The Senate, on Thursday, considered a bill seeking to stop employers in the private and public sectors from engaging employable Nigerian graduates as casual workers.…

The Senate, on Thursday, considered a bill seeking to stop employers in the private and public sectors from engaging employable Nigerian graduates as casual workers.

The Prohibition of Casualization Bill 2020, was sponsored by Senator Ayo Akinyelure (PDP, Ondo Central), the statement issued on Thursday by Ezrel Tabiowo, Special Assistant to President of the Senate stated.

It cited Akinyelure saying that “casualization of Nigerian graduates in the Nigerian labour market has become a subject of great concern as more workers continue to groan under this immoral strategy of cutting cost by employers rendering them inferior to their counterpart in other countries of the world.”

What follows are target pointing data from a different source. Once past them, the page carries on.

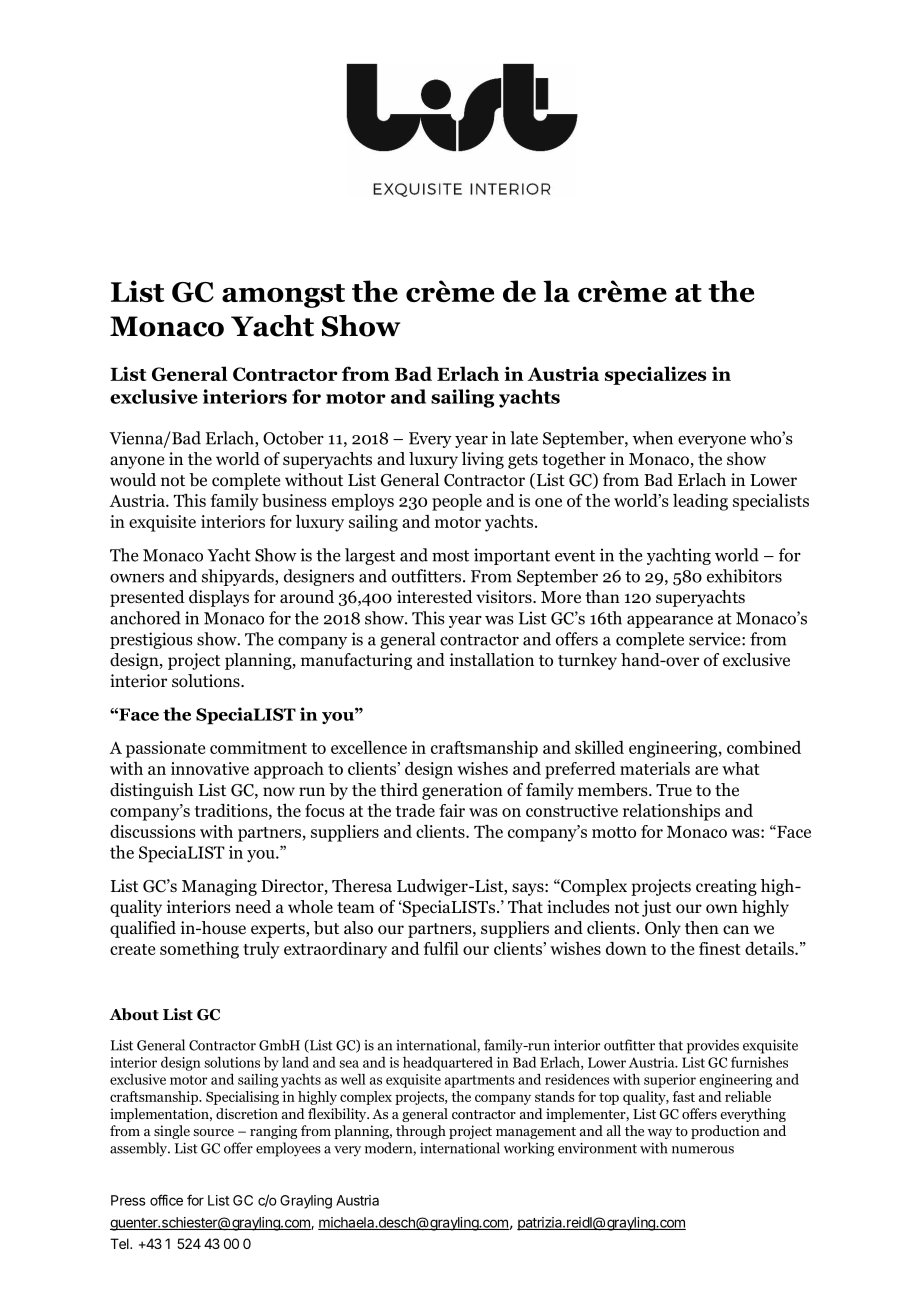 The height and width of the screenshot is (1308, 924). Describe the element at coordinates (524, 438) in the screenshot. I see `late` at that location.
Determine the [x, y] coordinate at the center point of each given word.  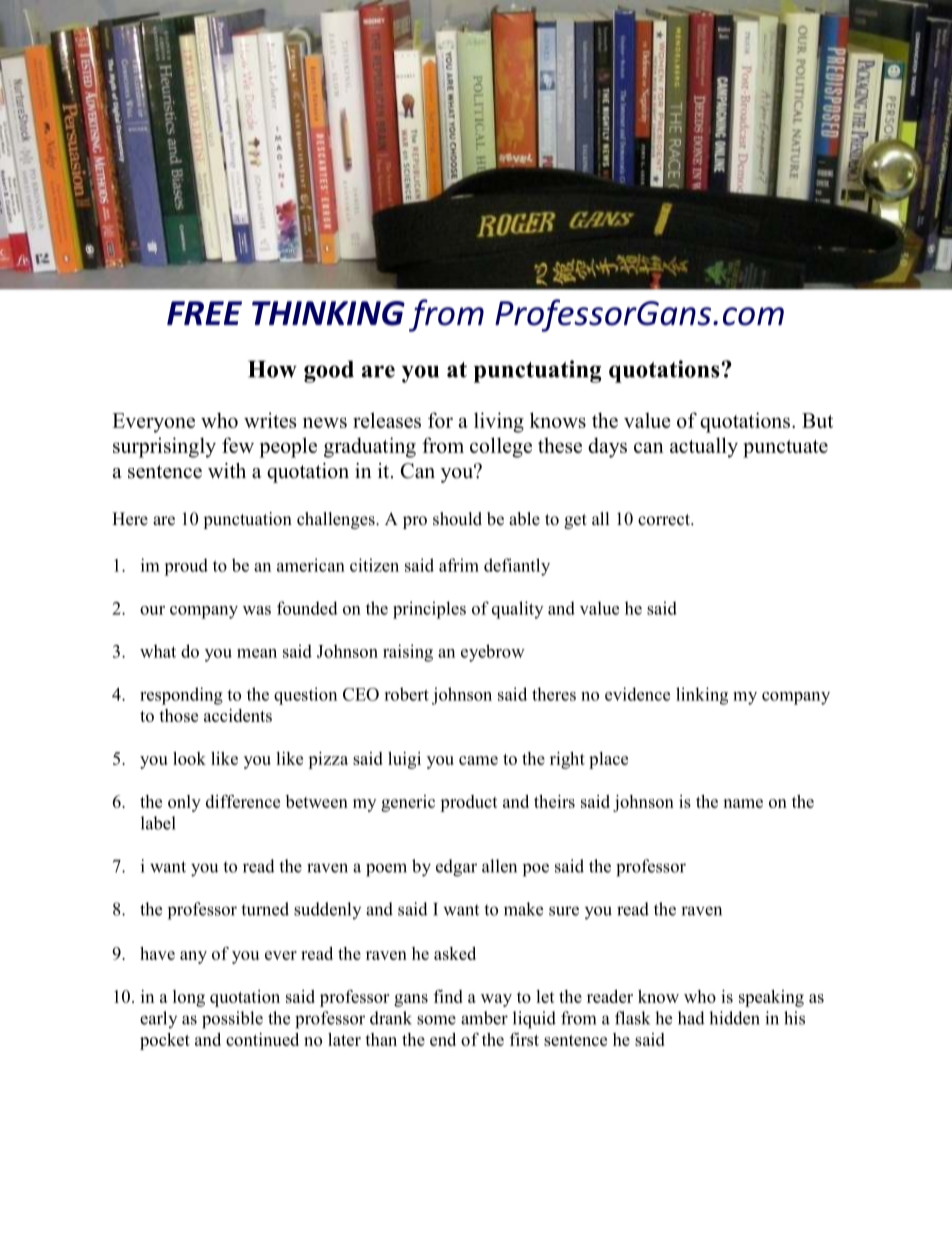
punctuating [537, 371]
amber [484, 1018]
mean [257, 653]
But [817, 420]
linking [702, 696]
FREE [204, 313]
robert [406, 694]
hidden [734, 1018]
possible [232, 1020]
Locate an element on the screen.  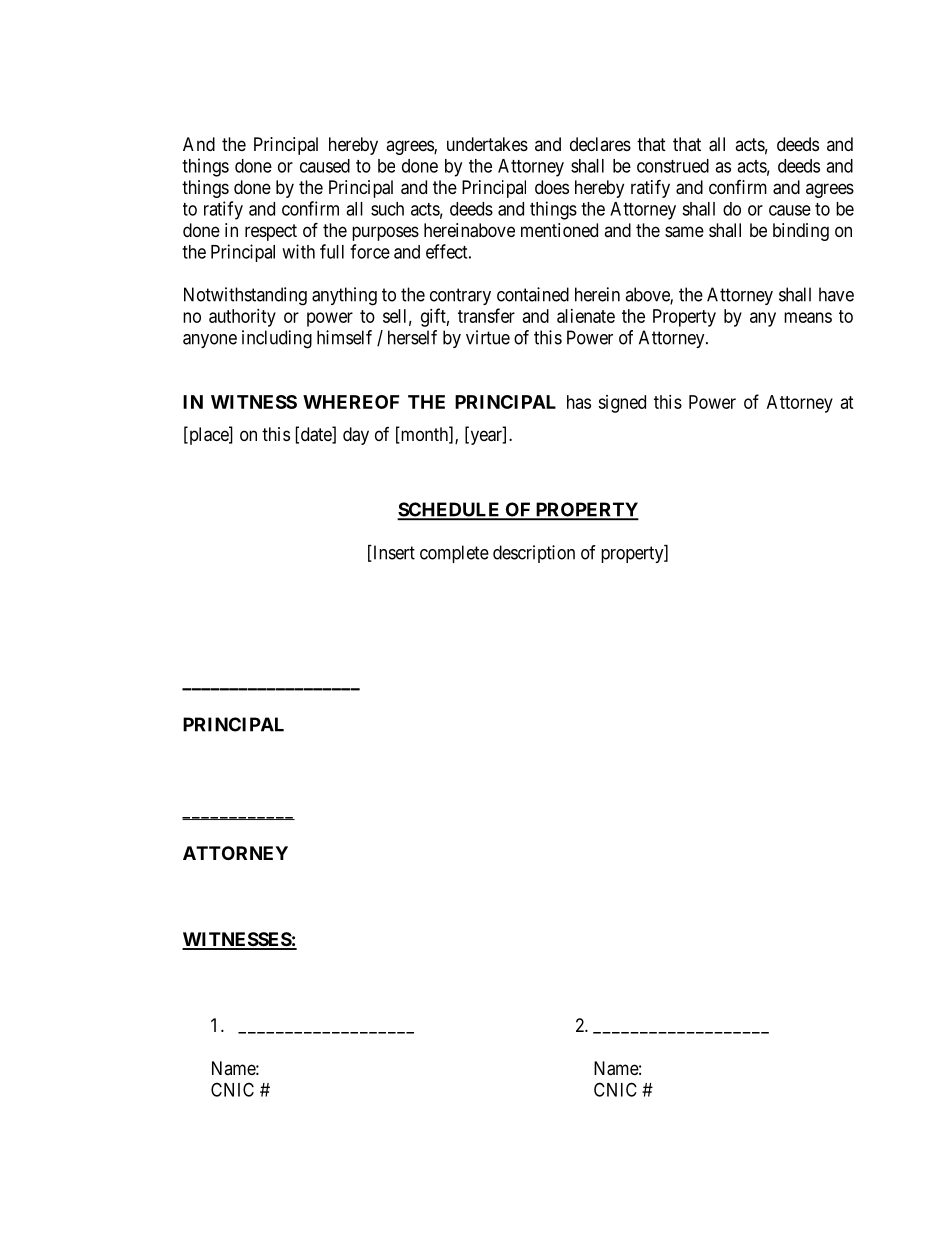
full is located at coordinates (332, 251).
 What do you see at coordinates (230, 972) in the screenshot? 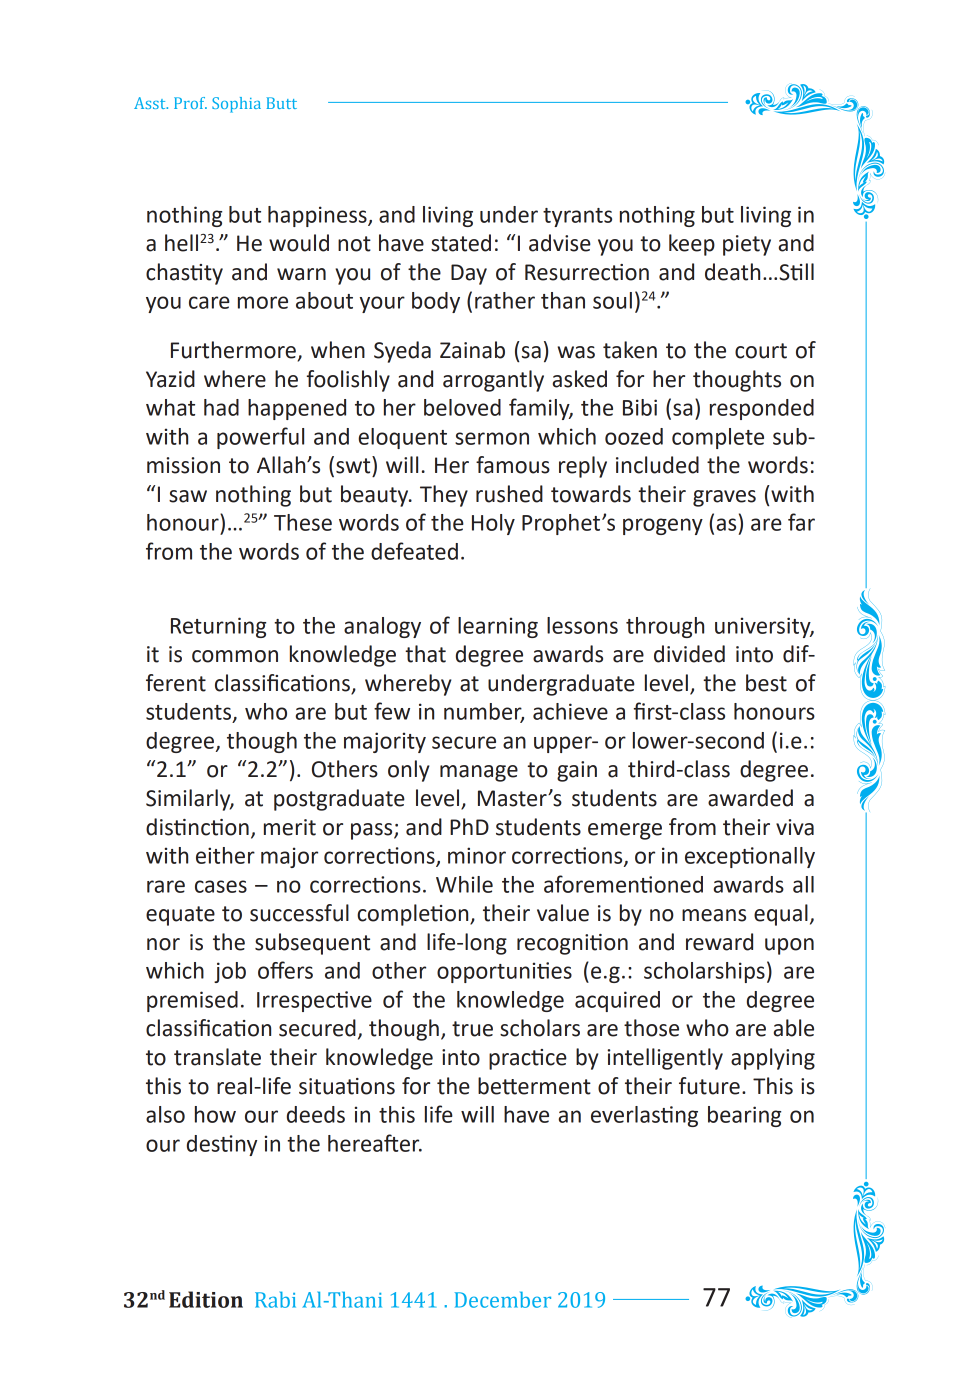
I see `job` at bounding box center [230, 972].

According to him, “Statistics from the Nigeria Labour Congress show that many workers in the telecommunications, oil and gas sectors are engaged as casual labourers by employers of labours.

“Other sectors with thousands of casual labourers include mining, steel, banking and insurance.

“In all these sectors, staff outsourcing and casualization have become the order of the day as such workers no longer have regularised employment terms and, therefore, Nigerian graduates are treated as second class citizens in their own country of origin while foreigners from underdeveloped countries from Asian, Indian, Pakistan, Lebanon with less qualification to Nigerian graduates are placed as managers above Nigerian graduates in many Private and even Government establishments in Nigeria.”

 

Rising trend

Akinyelure raised the alarm that the scourge of casualization of employment in Nigeria is gaining grounds in an unprecedented proportion, intensity and scale.

“The increase in the spread and gradual acceptance of this labour practice in the Nigerian labour market has become an issue of great concern to stakeholders,” he lamented.

“Employers of labour is increasingly filling positions in their organisations that are supposed to be permanent skilled workers with casual employees.

“The trend has been largely attributed to the increasing desperation of employers to cut down organisational costs and thereby taking advantage of large numbers of unemployed graduates roaming the streets of our major cities in Nigeria.

“Apart from the fact that these categories of workers are working under a spate of uncertainties, casualization also reveals a brutal work growth process similar to slave labour,” he said.

 

‘Banks turning female marketers into sexual slaves, harlots’

Akinyelure, while citing the banking industry as a hub for casualization, blamed banks for turning female marketers into harlots and sexual slaves in a desperate attempt by them to keep their jobs and meet unrealistic deposit targets.

“Mr President, in Banking and Insurance Industry, for instance, many young graduates particularly female are employed as Marketers and given unrealistic Customer deposit ceiling targets running into millions.

“They are hired and fired at will when such unrealistic targets are not met.

“The female among them, who are desperate in keeping their jobs, turned to harlotry and sex slavery, moving from one office to the other looking for invisible customers who had staunch of fund to enable them to meet their targets.

“Mr President, it is high time this evil and devilish act is stopped,” the lawmaker fumed.

Senator Biodun Olujimi (PDP, Ekiti South), while re-echoing Akinyelure’s observation, said: “Our girls have been turned into what we cannot imagine.

“Most of them have been asked to look for funds, and when they come to us, I always tell them, I do not even have the funds to eat, how can I have funds to keep with you in the bank?

“And they will never be promoted if they don’t bring in such funds, and this is a banking industry that is privately owned, yes but has made so much profit, and from the profit, they could at least take the few that they can manage properly, rather than take a lot that they will be giving pittance.”

The lawmaker, therefore, harped on the need to have a legal framework to ensure that casualization does not exist.